Adam Hughes is a senior policy analyst and Gary Bass is the founder and executive director of OMB Watch , a nonprofit research and advocacy group based in Washington, D.C.
Tonight the House of Representatives is scheduled to vote on a bill that makes up to $54 billion in spending cuts over the next five years, roughly one-third of which will come from programs serving low-income families. Pushed by conservatives in the House, this bill paves the way for a separate bill that would add another $70 billion in tax cuts, primarily targeted to the wealthy. This brazen reverse Robin Hood move is even more outrageous in light of the gaping holes in our national safety net on display in the Gulf Coast following Hurricane Katrina.
Today’s vote is being called by some House members and aides the most important vote of the year, as rightly it should be. Unfortunately, rather than being held up as the test of national values that it should be, it is instead being watched as a test of the Republican leadership. The result is “horse-trading—protecting one program while cutting another—to find exactly the right number of votes to pass these venal cuts.
Still reeling from the indictment of former Majority Leader Tom DeLay, GOP leaders are finding holding their caucus together a markedly more difficult task. In DeLay’s absence, the Republican Study Committee, a group of more than 100 House conservatives, has emerged as the playground bully, hijacking the priorities of the spending bill and ramming through a 58 percent increase to the already-harsh cuts that were previously agreed upon.
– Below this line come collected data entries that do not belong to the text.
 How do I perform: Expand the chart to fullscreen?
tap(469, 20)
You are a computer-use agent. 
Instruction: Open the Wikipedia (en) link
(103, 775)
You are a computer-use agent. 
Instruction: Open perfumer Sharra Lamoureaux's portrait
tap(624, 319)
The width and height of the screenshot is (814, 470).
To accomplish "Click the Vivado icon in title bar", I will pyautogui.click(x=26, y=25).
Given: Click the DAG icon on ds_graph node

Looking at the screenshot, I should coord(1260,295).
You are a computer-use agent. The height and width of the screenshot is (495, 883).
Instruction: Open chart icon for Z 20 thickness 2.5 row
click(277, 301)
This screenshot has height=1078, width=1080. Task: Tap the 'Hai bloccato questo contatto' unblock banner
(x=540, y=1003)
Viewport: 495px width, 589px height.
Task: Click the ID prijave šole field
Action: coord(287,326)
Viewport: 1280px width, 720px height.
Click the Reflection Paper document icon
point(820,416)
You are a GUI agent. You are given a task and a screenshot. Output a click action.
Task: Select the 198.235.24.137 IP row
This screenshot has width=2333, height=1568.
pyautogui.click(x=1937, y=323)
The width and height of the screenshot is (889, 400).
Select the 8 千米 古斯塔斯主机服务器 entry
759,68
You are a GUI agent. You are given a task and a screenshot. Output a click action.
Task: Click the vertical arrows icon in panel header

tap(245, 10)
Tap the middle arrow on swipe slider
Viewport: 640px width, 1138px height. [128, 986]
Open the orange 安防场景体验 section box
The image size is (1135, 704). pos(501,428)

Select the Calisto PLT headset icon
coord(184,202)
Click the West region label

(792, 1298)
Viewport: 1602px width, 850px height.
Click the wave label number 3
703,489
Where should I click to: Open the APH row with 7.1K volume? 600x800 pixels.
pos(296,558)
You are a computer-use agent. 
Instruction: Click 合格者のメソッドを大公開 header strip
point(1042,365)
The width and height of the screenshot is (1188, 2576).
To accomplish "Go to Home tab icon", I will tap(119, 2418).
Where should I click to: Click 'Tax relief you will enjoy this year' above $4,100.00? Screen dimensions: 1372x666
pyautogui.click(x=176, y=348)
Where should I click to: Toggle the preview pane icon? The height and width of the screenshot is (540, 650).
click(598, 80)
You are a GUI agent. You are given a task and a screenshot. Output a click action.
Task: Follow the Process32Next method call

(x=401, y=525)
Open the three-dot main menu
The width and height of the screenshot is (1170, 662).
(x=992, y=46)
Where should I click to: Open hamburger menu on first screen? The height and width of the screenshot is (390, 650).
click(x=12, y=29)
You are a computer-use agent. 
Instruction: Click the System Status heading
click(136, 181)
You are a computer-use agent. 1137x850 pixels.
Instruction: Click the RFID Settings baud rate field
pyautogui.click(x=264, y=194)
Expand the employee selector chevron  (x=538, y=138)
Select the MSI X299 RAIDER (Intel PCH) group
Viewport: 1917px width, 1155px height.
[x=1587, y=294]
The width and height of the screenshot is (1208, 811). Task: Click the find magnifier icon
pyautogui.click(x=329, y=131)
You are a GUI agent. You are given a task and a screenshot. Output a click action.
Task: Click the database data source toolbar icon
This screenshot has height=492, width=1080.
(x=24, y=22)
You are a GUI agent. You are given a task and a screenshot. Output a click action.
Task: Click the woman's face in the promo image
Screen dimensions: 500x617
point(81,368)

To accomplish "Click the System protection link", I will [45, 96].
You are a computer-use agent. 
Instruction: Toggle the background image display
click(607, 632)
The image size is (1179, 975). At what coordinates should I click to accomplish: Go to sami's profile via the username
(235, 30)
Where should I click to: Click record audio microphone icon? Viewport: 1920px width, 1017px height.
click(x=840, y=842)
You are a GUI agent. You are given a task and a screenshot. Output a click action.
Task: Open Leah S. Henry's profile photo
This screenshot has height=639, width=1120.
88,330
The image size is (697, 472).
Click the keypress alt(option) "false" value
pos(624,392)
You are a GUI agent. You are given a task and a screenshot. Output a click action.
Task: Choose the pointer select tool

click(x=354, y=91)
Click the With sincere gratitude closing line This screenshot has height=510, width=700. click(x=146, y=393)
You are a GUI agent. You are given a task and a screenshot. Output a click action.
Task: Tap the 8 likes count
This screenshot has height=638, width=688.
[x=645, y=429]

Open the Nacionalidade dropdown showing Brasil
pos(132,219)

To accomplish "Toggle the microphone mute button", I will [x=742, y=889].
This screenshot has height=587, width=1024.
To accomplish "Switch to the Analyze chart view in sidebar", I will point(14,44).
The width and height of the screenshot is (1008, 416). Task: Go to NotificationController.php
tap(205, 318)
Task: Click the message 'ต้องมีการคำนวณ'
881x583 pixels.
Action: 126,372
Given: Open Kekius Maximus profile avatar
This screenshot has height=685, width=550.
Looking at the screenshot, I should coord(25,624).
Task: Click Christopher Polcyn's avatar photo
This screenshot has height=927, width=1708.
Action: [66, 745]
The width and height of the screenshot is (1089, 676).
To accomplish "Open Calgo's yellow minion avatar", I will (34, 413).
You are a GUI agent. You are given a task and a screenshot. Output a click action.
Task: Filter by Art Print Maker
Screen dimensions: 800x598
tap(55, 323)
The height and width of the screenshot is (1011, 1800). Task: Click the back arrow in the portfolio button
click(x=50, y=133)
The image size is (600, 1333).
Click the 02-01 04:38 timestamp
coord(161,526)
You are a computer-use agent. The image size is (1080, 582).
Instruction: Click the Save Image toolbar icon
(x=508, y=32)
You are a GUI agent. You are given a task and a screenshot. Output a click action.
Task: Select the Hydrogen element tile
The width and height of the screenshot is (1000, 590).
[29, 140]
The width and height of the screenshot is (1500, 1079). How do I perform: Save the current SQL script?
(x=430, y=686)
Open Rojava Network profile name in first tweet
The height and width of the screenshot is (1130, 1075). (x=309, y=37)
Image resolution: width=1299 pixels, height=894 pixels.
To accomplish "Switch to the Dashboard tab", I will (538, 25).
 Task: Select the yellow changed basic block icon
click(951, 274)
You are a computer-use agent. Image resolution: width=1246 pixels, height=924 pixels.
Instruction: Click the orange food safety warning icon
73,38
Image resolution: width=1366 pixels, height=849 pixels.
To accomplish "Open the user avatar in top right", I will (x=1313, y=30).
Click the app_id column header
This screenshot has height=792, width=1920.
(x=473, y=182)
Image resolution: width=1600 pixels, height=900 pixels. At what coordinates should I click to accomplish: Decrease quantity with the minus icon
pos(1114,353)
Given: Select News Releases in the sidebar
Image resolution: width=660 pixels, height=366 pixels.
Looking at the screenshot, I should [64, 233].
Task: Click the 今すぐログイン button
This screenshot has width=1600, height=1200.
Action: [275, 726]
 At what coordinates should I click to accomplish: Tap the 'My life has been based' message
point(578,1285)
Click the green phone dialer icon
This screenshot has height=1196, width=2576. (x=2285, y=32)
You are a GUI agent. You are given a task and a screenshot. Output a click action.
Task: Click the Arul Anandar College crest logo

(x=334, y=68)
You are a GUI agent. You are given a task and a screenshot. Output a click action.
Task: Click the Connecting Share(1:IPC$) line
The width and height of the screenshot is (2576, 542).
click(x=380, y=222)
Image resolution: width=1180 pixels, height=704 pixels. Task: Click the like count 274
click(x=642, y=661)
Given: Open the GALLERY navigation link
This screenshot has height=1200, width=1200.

House conservatives claim these additional cuts are necessary to "offset" the cost of Hurricane Katrina. This is ridiculous, especially in light of the fact that any savings from the cuts will immediately be lost to $70 billion in new tax cuts—benefiting the richest Americans—that will be voted on before the end of the year. The cumulative effect of the two proposals (i.e., cutting spending and taxes) will actually result in an increase, not decrease, in the national deficit.
The spending cuts have already fractured the GOP in the House. Since Hurricane Katrina, House moderates have grown reluctant to support cuts to programs that help low-income Americans. With such cuts making up the bulk of savings in the bill, House leadership has had a still more difficult time garnering support for it.
Just how its supporters are able to reconcile the House package—with its drastic, even draconian cuts—against their rhetoric of “compassionate” conservatism remains to be seen. The House bill will cut food stamps for over 300,000 working families, at a time when the government reports millions more Americans experiencing “food insecurity” for the fifth straight year. It will increase drug costs and raise co-payments for millions of Medicaid beneficiaries, even as 45 million Americans lack health insurance and rely on the program. And it will increase federal student loan costs an average of $5,800 per student, despite skyrocketing tuition costs. The bill would also cut $4.9 billion for child support enforcement, $577 million for foster care and $732 million for supplemental security income for the disabled.
Unfortunately, even with a weakened leadership, radical conservatives pushing the agenda and a divided caucus, the GOP may still pull out a victory. The House leadership has finagled its way out of other tricky spots in the past. But with the Republican Study Committee threatening to vote for a new leadership in January, there is unusual pressure to pass the cuts, and the wheeling and dealing will intensify in the lead-up to the vote. House leaders will be doing everything in their power, even reducing cuts and removing provisions, while holding open the vote for hours to pressure individual members.
Most troubling, even if they are able to cajole or compel enough House members to support the bill through backroom deals, those same leaders can put back anything during the conference committee with the Senate that they had to abandon in order to win votes on the floor. With the conference complete and the final version sent back to each chamber for one last approval, such legislation is incredibly difficult to stop.
Reps. Hastert, Acting Majority Leader Roy Blunt and other House leaders have a lot riding on this vote, needing not only to pass harmful cuts proving to their base that the GOP is focused on fiscal discipline, but also in the interest of retaining their leadership positions. Many in Washington are less concerned with specific eleventh hour deals than they are with the Republican leadership’s ability (or lack thereof) to hold its caucus together.
But beyond that, the vote will be a barometer of the values of Congress. Will the House slash funding of programs that help foster parents care for children in need, law enforcement to track down deadbeat parents and working-poor families to put food on their tables? Will Congress tell us to tighten our belts during these tough times only to, in the next breath, call for additional tax cuts for the wealthy? These are concerns that involve every American.
Poll after poll shows the public believes the right way to “offset” Gulf Coast recovery is to roll back the tax cuts for wealthy families, not to make cuts to programs serving vulnerable populations—and certainly not by passing another tax cut for the wealthy. Pressure to rein in the far-right will be on moderate Republicans, who will ultimately decide the fate of this bill. We hope they remember the constituents whose best interests they were elected to represent and that their vote on the bill will showcase more than just their political savvy, but also their values.